Milliarden für Adidas: Die KfW habe eine Darlehenszusage in Höhe von 2,4 Milliarden Euro gegeben, dazu kämen Zusagen eines Bankenkonsortiums in Höhe von 600 Millionen Euro, wie der Konzern mitteilte.

"Nach den gravierenden Auswirkungen der weltweiten Ausbreitung der Coronavirus-Pandemie auf sein Geschäft hat Adidas weitere Schritte unternommen, um die finanzielle Flexibilität des Unternehmens zu sichern", begründete das Unternehmen den Schritt.

Keine Dividende, keine Boni für Vorstände

Solange der Kredit läuft, zahlt Adidas keine Dividende. "Zudem hat der Vorstand jüngst entschieden, den Rückkauf von Adidas-Aktien zu stoppen sowie auf die eigenen kurz- und langfristigen Boni, die insgesamt 65 Prozent der Jahreszielvergütung ausmachen, für das Jahr 2020 zu verzichten", betonte der Konzern.

Auch andere Führungskräfte erhalten im laufenden Geschäftsjahr keine "langfristige Bonuskomponente". Der Konzern teilte weiter mit, die Auswirkungen der Pandemie auf das Geschäft könnten derzeit nicht vorhergesagt werden.

Unklar, wie das Geschäft für Adidas weitergeht

Daher kann Adidas weiterhin keinen Ausblick geben, der diese Auswirkungen für das Gesamtjahr 2020 mit einbezieht. Die Zahlen für das erste Quartal sollen nun bereits am 27. April 2020 veröffentlicht werden. Adidas ist von der Corona-Krise hart getroffen und benötigt frische Liquidität. Bereits vor zwei Wochen hatte das Unternehmen betont, es werde Kredite brauchen.

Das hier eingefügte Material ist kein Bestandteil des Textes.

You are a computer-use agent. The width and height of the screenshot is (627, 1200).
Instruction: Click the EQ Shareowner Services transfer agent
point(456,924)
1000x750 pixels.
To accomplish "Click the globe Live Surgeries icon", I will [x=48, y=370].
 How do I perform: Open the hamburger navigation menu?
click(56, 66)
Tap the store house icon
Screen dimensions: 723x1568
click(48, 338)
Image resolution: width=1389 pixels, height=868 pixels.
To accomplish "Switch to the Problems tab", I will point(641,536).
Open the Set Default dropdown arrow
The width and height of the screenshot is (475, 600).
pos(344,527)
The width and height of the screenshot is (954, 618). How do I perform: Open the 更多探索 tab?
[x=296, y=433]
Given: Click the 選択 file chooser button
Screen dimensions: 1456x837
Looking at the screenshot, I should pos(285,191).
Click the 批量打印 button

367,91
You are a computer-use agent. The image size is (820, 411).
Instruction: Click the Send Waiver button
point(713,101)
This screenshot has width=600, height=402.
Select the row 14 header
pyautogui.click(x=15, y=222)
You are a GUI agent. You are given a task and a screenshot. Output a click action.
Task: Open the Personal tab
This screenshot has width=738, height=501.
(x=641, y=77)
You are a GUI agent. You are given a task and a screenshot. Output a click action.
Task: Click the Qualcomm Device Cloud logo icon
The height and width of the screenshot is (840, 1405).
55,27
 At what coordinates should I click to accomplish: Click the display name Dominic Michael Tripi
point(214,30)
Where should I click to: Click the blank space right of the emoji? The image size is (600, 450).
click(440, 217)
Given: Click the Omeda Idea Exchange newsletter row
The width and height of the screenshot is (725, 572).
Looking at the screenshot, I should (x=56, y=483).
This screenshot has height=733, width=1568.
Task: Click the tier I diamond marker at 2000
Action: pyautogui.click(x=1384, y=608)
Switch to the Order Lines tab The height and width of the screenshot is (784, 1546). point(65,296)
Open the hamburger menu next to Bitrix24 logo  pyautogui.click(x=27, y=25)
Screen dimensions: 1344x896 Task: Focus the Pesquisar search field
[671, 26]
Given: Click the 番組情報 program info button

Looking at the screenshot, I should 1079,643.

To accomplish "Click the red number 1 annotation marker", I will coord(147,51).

Für Empörung hatte der Sportartikelhersteller mit der Ankündigung gesorgt, wegen der Corona-Krise die Mietzahlungen für einige Filialen auszusetzen. Adidas entschuldigte sich daraufhin und zahlte doch Miete. Derzeit versorgen sich viele Konzerne mit Liquidität, um in der Corona-Krise flüssig zu bleiben.